*Instructions to follow*
Reproduce the items verbatim from the line containing "1074x1120 pixels. Task: Click" through the end of the items, with both ends included. Leave the pictures out of your answer.

Dataset entries:
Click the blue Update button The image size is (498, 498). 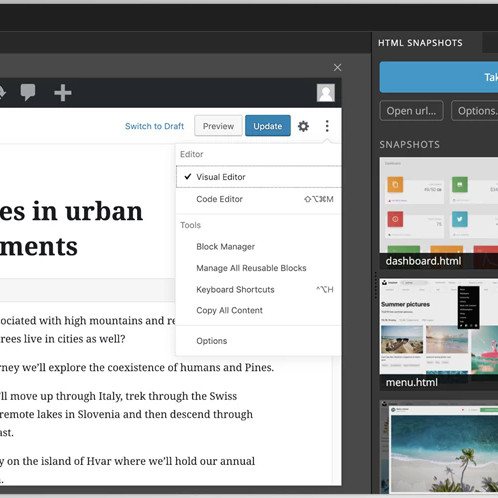pos(268,126)
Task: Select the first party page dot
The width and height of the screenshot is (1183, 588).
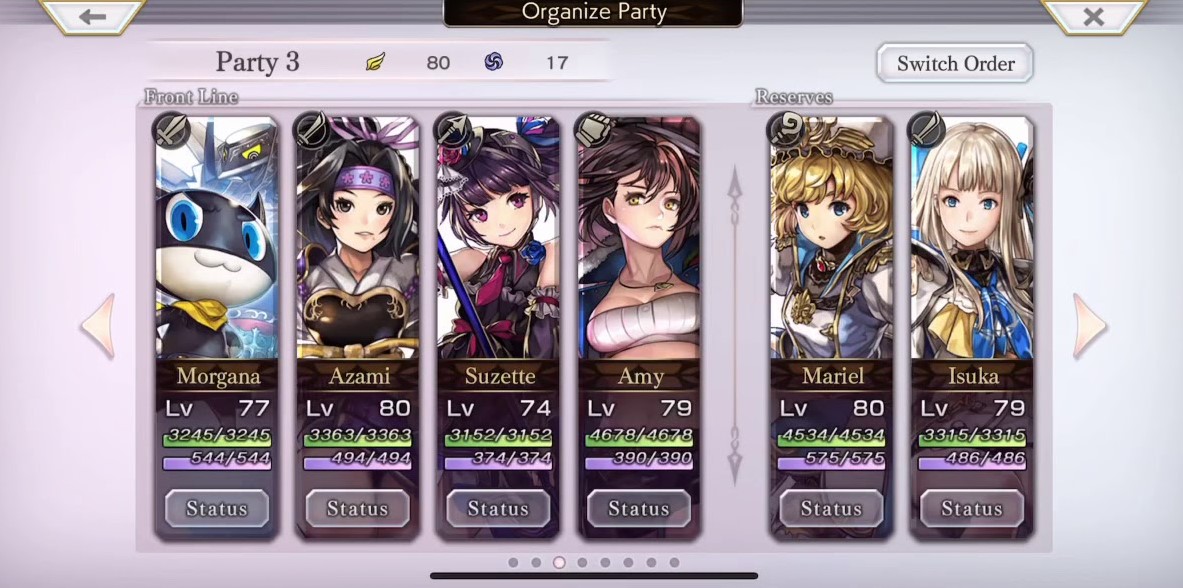Action: (513, 562)
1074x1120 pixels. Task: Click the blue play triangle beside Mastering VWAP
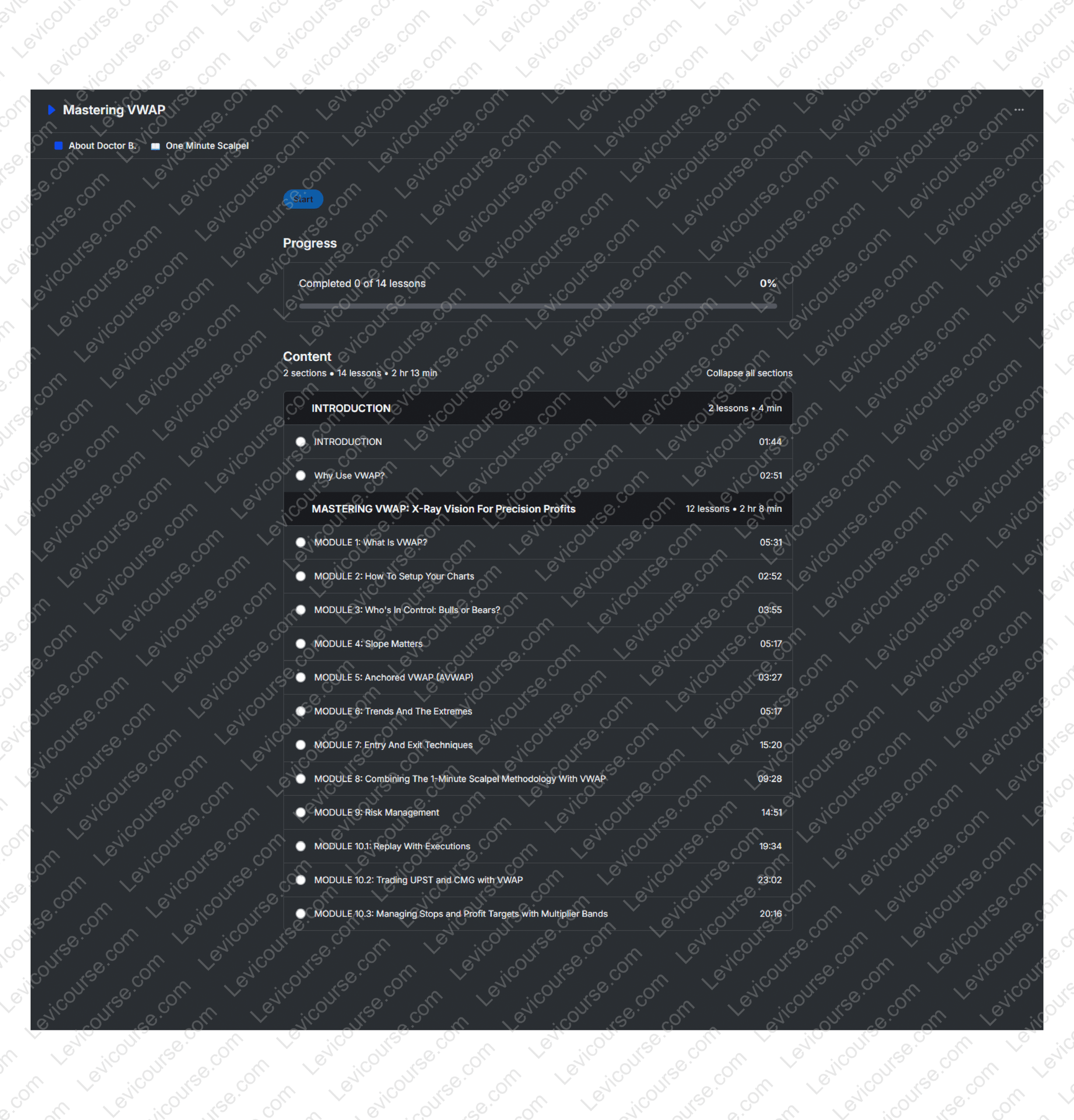[x=52, y=110]
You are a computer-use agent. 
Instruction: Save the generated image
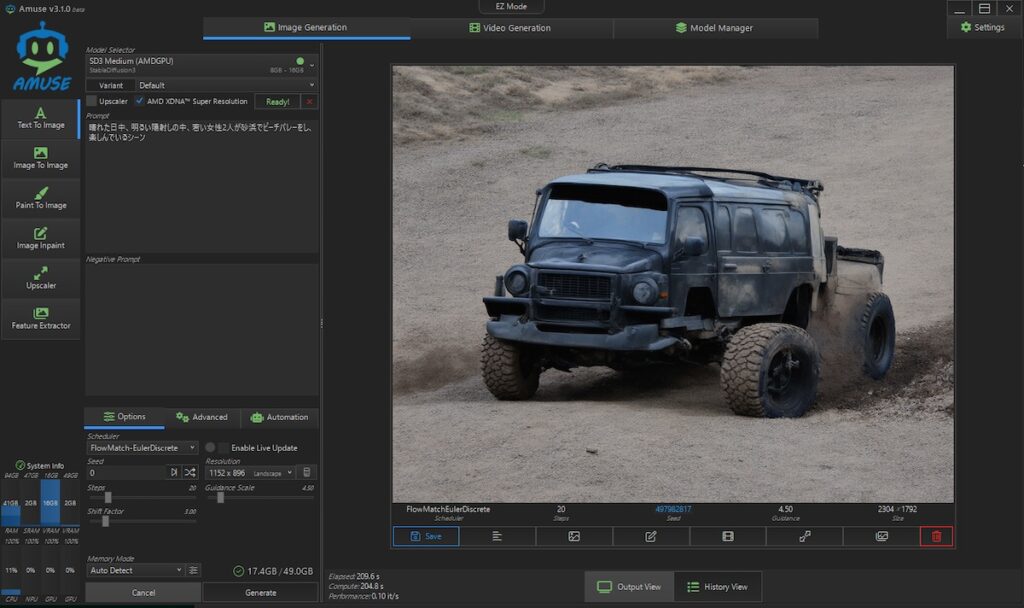pos(426,536)
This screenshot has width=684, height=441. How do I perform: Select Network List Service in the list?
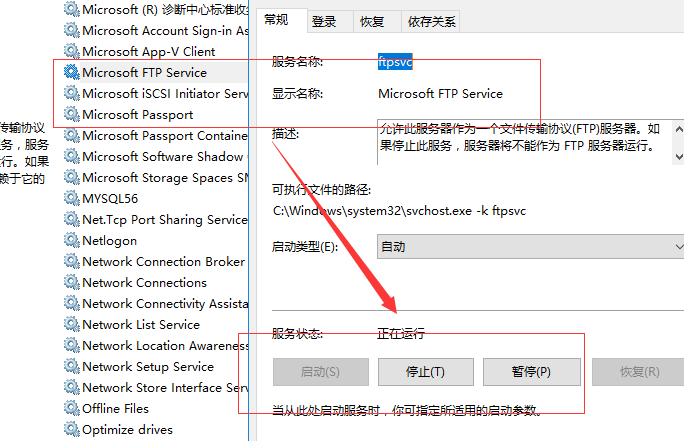[141, 324]
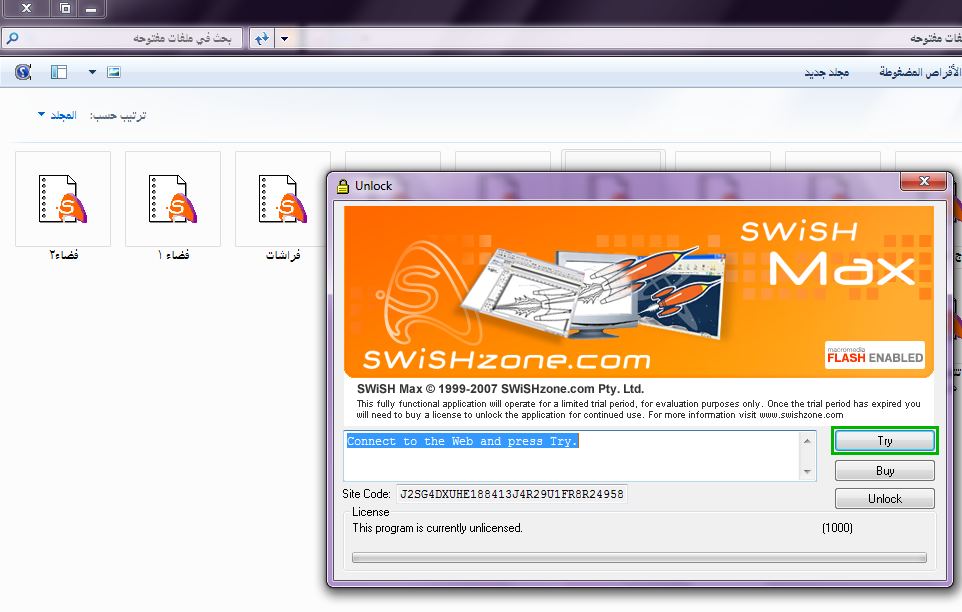Toggle the preview pane icon

pos(58,72)
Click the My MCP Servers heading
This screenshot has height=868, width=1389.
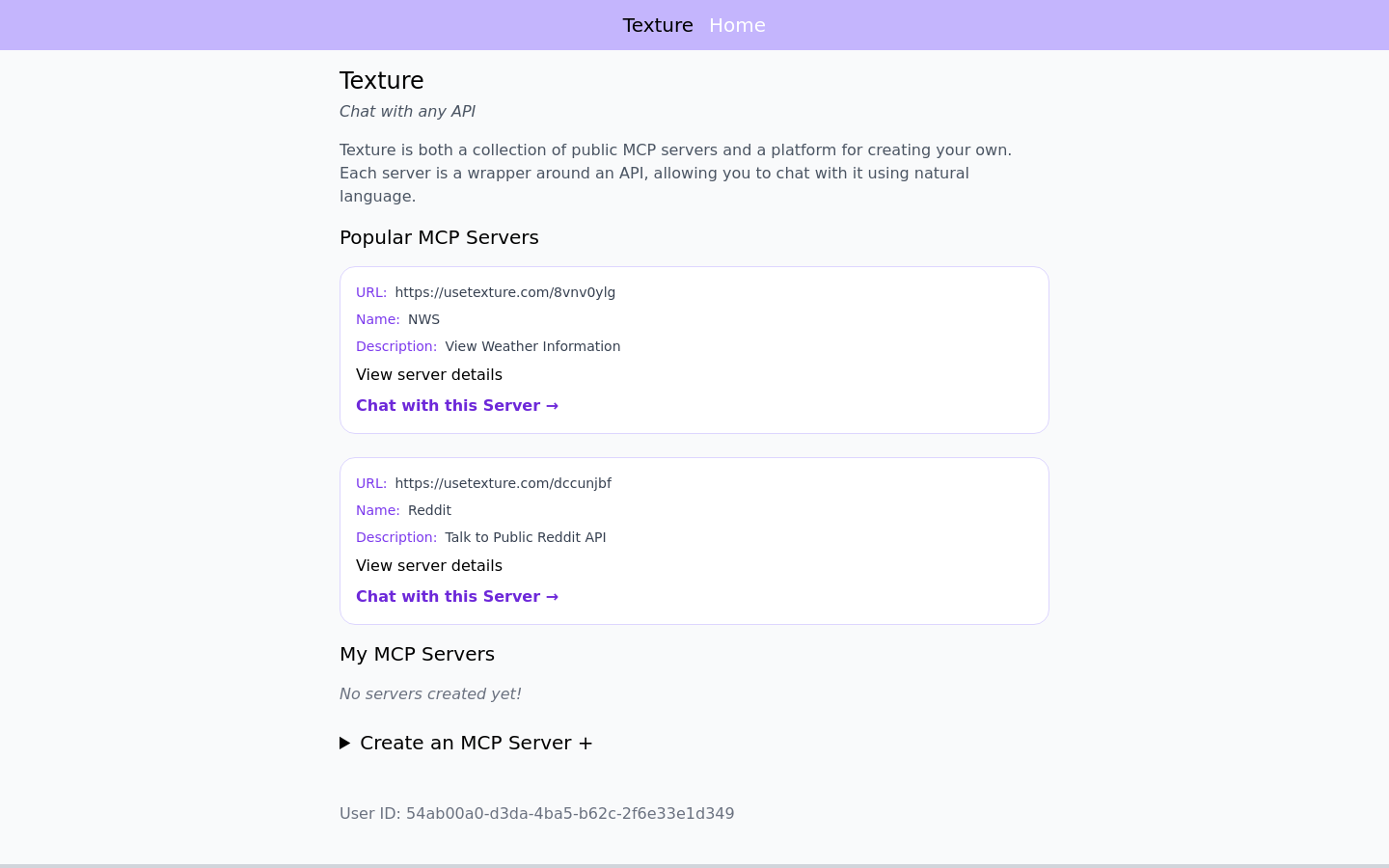(417, 654)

*Solution*
1074x1120 pixels. Task: Click the blue play triangle beside Mastering VWAP
[x=52, y=110]
You are a computer-use agent. 
Instruction: Save the generated image
pos(426,536)
This screenshot has width=684, height=441. How do I perform: Select Network List Service in the list?
[141, 324]
Toggle the preview pane icon

pos(58,72)
Click the My MCP Servers heading
This screenshot has height=868, width=1389.
(417, 654)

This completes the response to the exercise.